##### Excerpt provided #####
As mentioned, phones could be connected to one another by wire, allowing their two owners to speak. Here’s how it worked.
Every phone in a particular place, town, burb would be connected by wire to a central exchange. So, say Martha wants to talk to Betty about meatloaf. Martha would call the exchange, and a switchboard operator would answer. Martha would give the operator the name of the person he or she wanted to speak with — “Betty, please. I need to know how much ketchup goes in.” Then, the operator would plug a patch cord into that Betty’s socket on the switchboard, connecting the two. Viola’! Then Betty would say, “One quarter cup ketchup. And not a drop more.”
Truthfully, the life of the early telephone operators was just short of torture. Some worked at small, rural exchanges, like in the local railroad station or the back of a general store. In cities, there would be massive switchboards with long rows of operators packed elbow to elbow.
#####
#### Task statement
Carry on the passage above about early telephone exchanges and their operators, picking up right after its last sentence. The rows that come next have nothing to do with this.
##### Data #####
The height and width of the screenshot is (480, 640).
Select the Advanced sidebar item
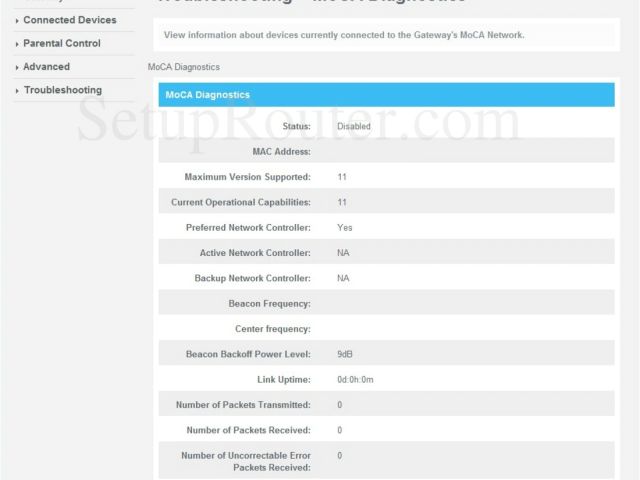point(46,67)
#####
##### Data #####
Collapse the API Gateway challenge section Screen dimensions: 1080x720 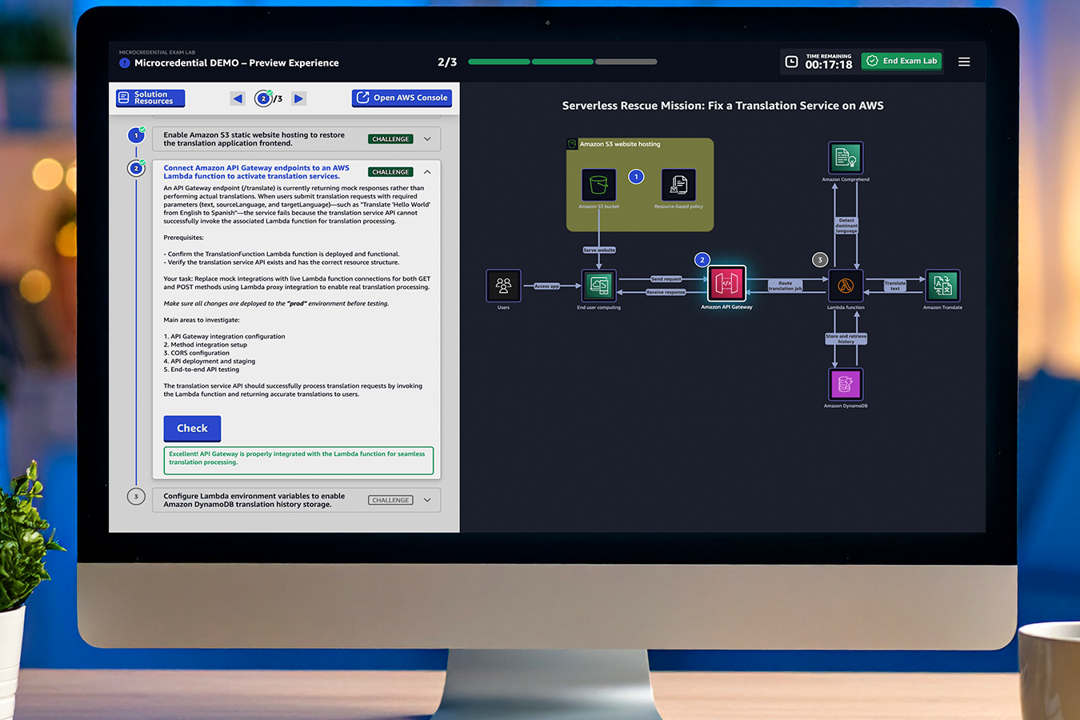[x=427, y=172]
#####
#### Response to this exercise
At the busier boards, work could be frantic. Some operators wore roller skates to get around. The dress code was strict. They generally had to wear long black dresses and no jewelry. A list of strict rules applied for the operators, and spies sometimes monitored their calls on a device called a listening board. CIA Operators.
This, from the History Network:
== In 1899, when a 25-year-old San Francisco operator named Anna Byrne killed herself, the coroner held the phone company responsible: “I firmly believe that the espionage to which telephone girls are constantly subjected drives them to suicidal desperation. They are overworked; and no mercy is shown them when a slight offense is committed by a trivial infraction of the company’s rules.”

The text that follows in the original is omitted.